### TO BE DONE
1. According to the post on OpenStack and vSphere high availability, what feature does OpenStack use in place of vSphere HA when a compute node fails?
2. Summarize the post on OpenStack and vSphere high availability in two sentences.
3. Extend the post on OpenStack and vSphere high availability, picking up right after its final sentence.

### PASSAGE PROVIDED
──────────────────────────────

[I’ve updated this series with information based on the new Havana release and changes in vSphere integration with the latest version of OpenStack. Any changes are prefaced with the word “Havana” in bold brackets]
I am often asked by customers to compare the capabilities of OpenStack to the vCloud Suite and KVM to vSphere. specifically, the questions revolve around features in vSphere, such as High Availability (HA), Distributed Resource Scheduler (DRS), and vMotion. These customers want to know if they should choose to use KVM with OpenStack, will they be able to use comparable features to what is available with vSphere? This is a common question since KVM, like OpenStack, is open sourced and is the default hypervisor used when installing OpenStack. Continuing on from part 1 and part 2 of this series, where I reviewed the architecture of vSphere with OpenStack Nova and DRS, I will be spending some time on HA and vMotion before moving on to design and implementation details of vSphere with OpenStack in upcoming posts. Please also see part 4 for my post on Resource Overcommitment and part 5 for Designing a Multi-Hypervisor Cloud.
High Availability
As most readers of this post will know, High-Availability (HA) is one of the most important features of vSphere, providing resiliency at the compute layer by automatically restarting VMs on a surviving ESXi host when the original host suffers a failure. HA is such a critical feature, especially when hosting applications that do not have application level resiliency but assume a bulletproof infrastructure, that many enterprises consider this a nonnegotiable when considering moving to another hypervisor such as KVM. So, it’s often a surprise when customers hear that OpenStack does not have the ability natively to auto-restart VMs on another compute node when the original node fails.
In lieu of vSphere HA, OpenStack uses a feature called “Instance Evacuation” in the event of a compute node failure (keep in mind that outside of vSphere, a Nova Compute node also functions as the hypervisor and hypervisor management node). Instance Evacuation is a manual process that essentially leverages cold migration to make instances available again on a new compute node.
At a high-level, the steps for Instance Evacuation is as follows (performed by a Cloud Administrator):
- Use the nova host-list command to list all compute nodes under management.
- Choose an appropriate compute node (If user data needs to be preserved, the target compute node must have access to the same shared storage used by the failed compute node).
- When the nova evacuate command is invoked, Nova Compute reads the database that stores the configuration data for the downed instances and essentially “rebuilds” the instances on the chosen compute node, using that stored configuration data.
- With Instance Evacuation, the recovered instance behaves differently when it is booted on the target compute node, depending on if it was deployed with or without shared storage:
- With Shared Storage – User data is preserved and server password is retained
- Without Shared Storage – The new instance will be booted from a new disk but will preserve configuration data, e.g. hostname, ID, IP address, UID, etc.. User data, however, is not preserved and a new server password is regenerated.

──────────────────────────────

### SUPPLIED MATERIAL
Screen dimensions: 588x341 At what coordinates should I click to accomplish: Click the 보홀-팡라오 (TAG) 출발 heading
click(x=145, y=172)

──────────────────────────────

### RESPONSES PER TASK
1. A manual feature called Instance Evacuation.

2. Unlike vSphere HA, OpenStack cannot natively restart VMs automatically on another compute node when the original node fails. Instead, it uses Instance Evacuation, a manual cold-migration process in which an administrator picks a target node and Nova rebuilds the instances from stored configuration data, keeping user data and the server password only when shared storage is used.

3.
As mentioned in previous posts, vCenter essentially proxies the ESXi cluster under its management and abstracts all the member ESXi hosts from the Nova Compute node. When an ESXi host fails, vSphere HA kicks in and restarts all the VMs, previously hosted on the failed server, on the surviving servers; DRS would take care of balancing the VMs appropriately across the surviving servers. Nova Compute is unaware of any VM movement in the cluster or that an ESXi host has failed; vCenter, however, reports back on the lowered available resources in the cluster and Nova take that into account, in its scheduling, the next time a request to spin up an instance is made.
So the question that users may ask, particularly those with a VMware background, is “Why would OpenStack be missing such a ‘basic’ feature such as High-Availability?” Speaking for myself, there are a few factors to consider:
- Since OpenStack itself does not have it’s own specific hypervisor, it chooses to expose the functionality that is available that comes with each hypervisor. So for example, HA is available with Hyper-V and vSphere since those hypervisors natively support HA.
- Since OpenStack was designed from the beginning to be a Cloud platform, it follows certain design principles that differ from a “traditional” virtualized infrastructure. Some of these differences are detailed in Massimo Re Ferre’s excellent post on pets vs. cattle.
Some of these “Cloud vs. virtualized infrastructure” principles include the following:
- A VM instance and a compute node are commodity components that provides services. If a VM or a compute node dies, just shoot it and restart.
- Resiliency is multi-layered and is required to be built into both the application and infrastructure layers.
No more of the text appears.